Figure 1 – Intel® Galileo Gen2 Board


Figure 2- You’ll need one of these USB cables.


Figure 3- You’ll also need one of these power cables.


2 | Connect the board

To upload Arduino sketches the Intel® Galileo board must be powered up and connected to your computer.   


Plug in the DC power supply into an outlet and into DC barrel jack on your Intel® Galileo board. You should see the green power LED light up near the USB port on the board. NOTE: If you are using the DC power supply included with the Intel® Galileo make sure you fit the apropriate plug.


Figure 4 - Intel® Galileo board with DC power plugged in and power LED lit


Plug the micro-USB cables to the micro USB connector on the board.


Figure 5 - Plug in USB cable into the micro USB port


Plug in other end of the usb cable to your computer.
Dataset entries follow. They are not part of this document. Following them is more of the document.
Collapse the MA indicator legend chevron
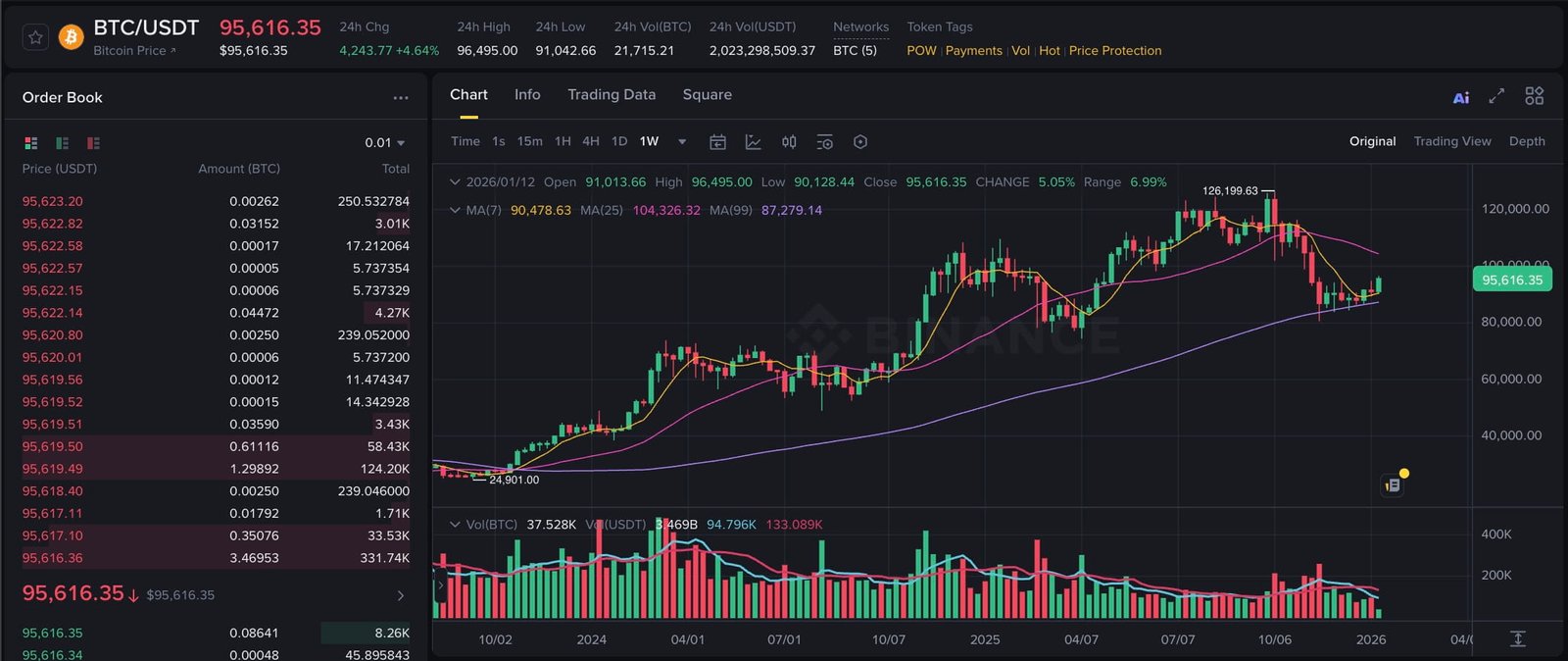Viewport: 1568px width, 661px height. point(455,210)
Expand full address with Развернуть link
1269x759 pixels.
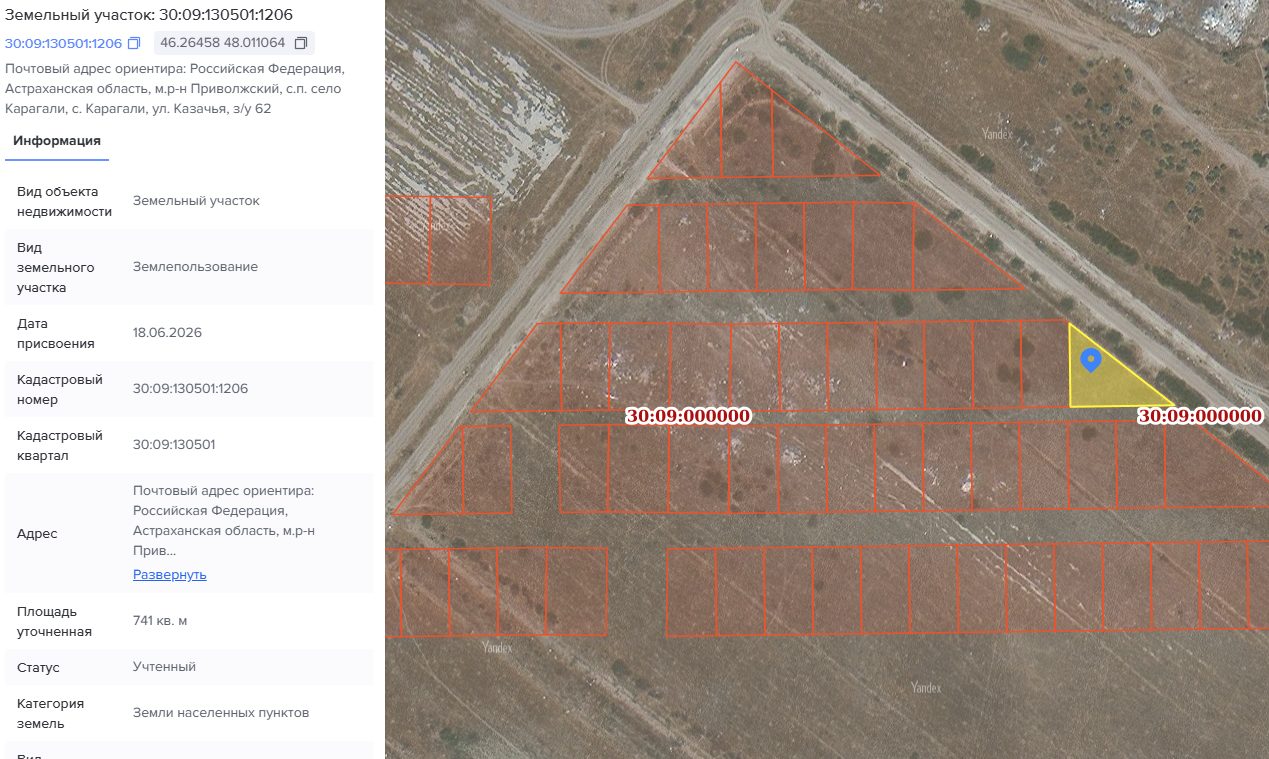tap(170, 574)
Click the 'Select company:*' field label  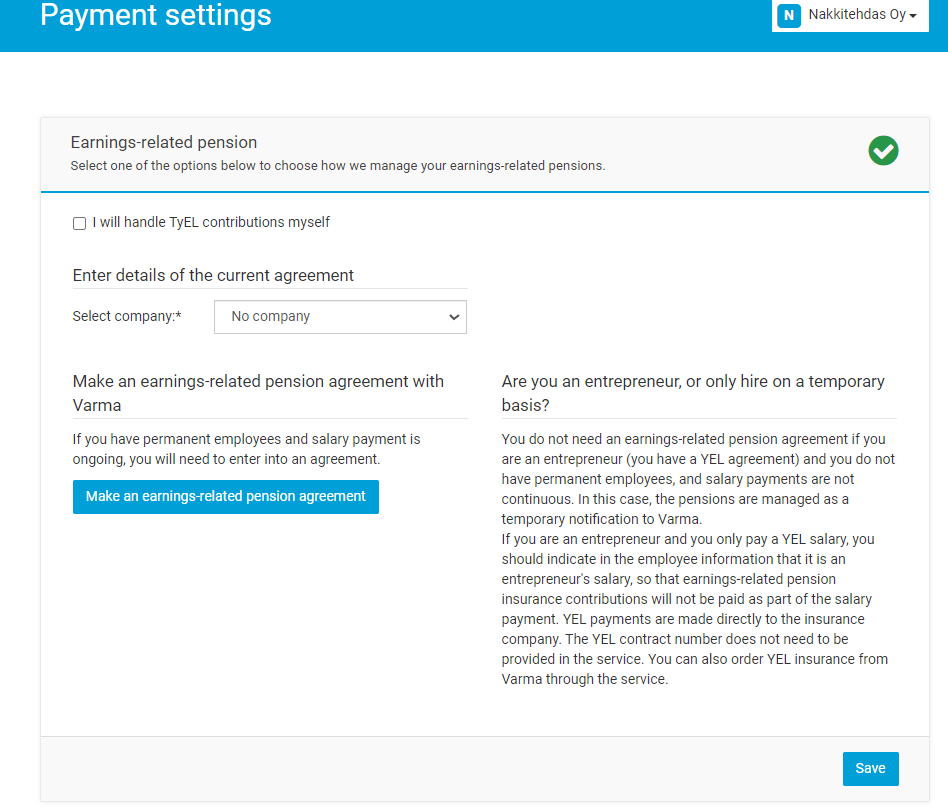click(x=127, y=316)
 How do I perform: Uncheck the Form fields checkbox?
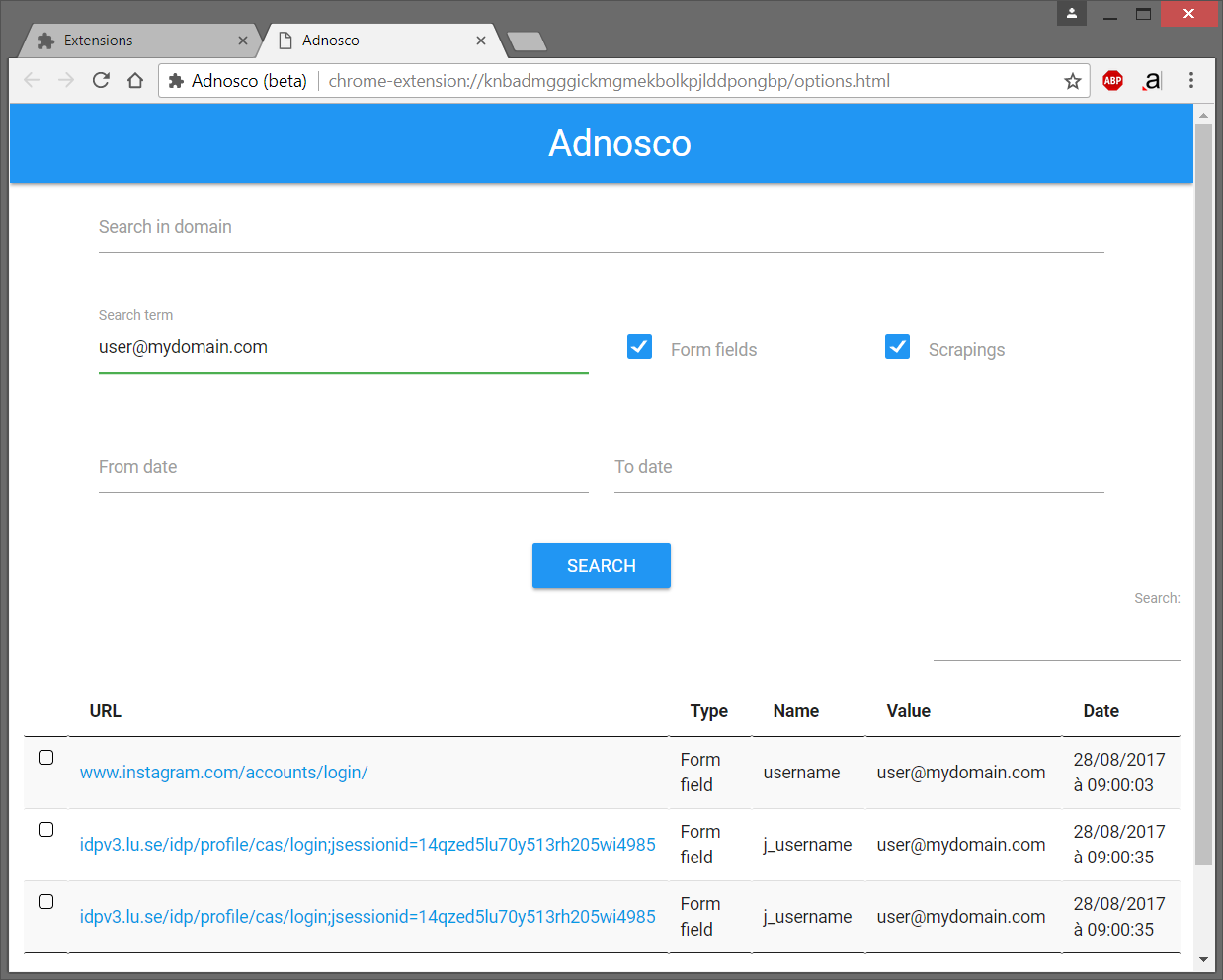coord(639,347)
Figure 6 - Plug the other end of the USB cable into your computer USB port


Wait a moment for the board to boot up. If you are plugging in your board for the first time and using Windows your computer will begin a driver install process. Allow this to complete before contining on. 



3 | Open the blink example

Open the LED blink example sketch: File > Examples > 1.Basics > Blink. You should see a window similar to the one below.

Figure 7 - Blink example loaded into Arduino IDE

4 | Select your board

You'll need to select the Intel® Galileo in the Tools > Board menu.

Figure 8 - Select Intel® Galileo Gen2 from the Tools>Board menu

5 | Select your serial port

Select the serial device of the board from the Tools | Serial Port menu. The easiest way to find what port the board is using is by disconnecting your board, restarting the IDE, and re-opening the menu; the entry that disappears should be the Intel® Galileo board. Reconnect the board, restart the IDE, and select that serial port. 

On Windows*

The port is likely to be COM3 or higher in the Device Manager, like in Figure 9. COM1 and COM2 are usually reserved for hardware serial ports.


Figure 9 - Select Intel Galileo Com Port (COM#)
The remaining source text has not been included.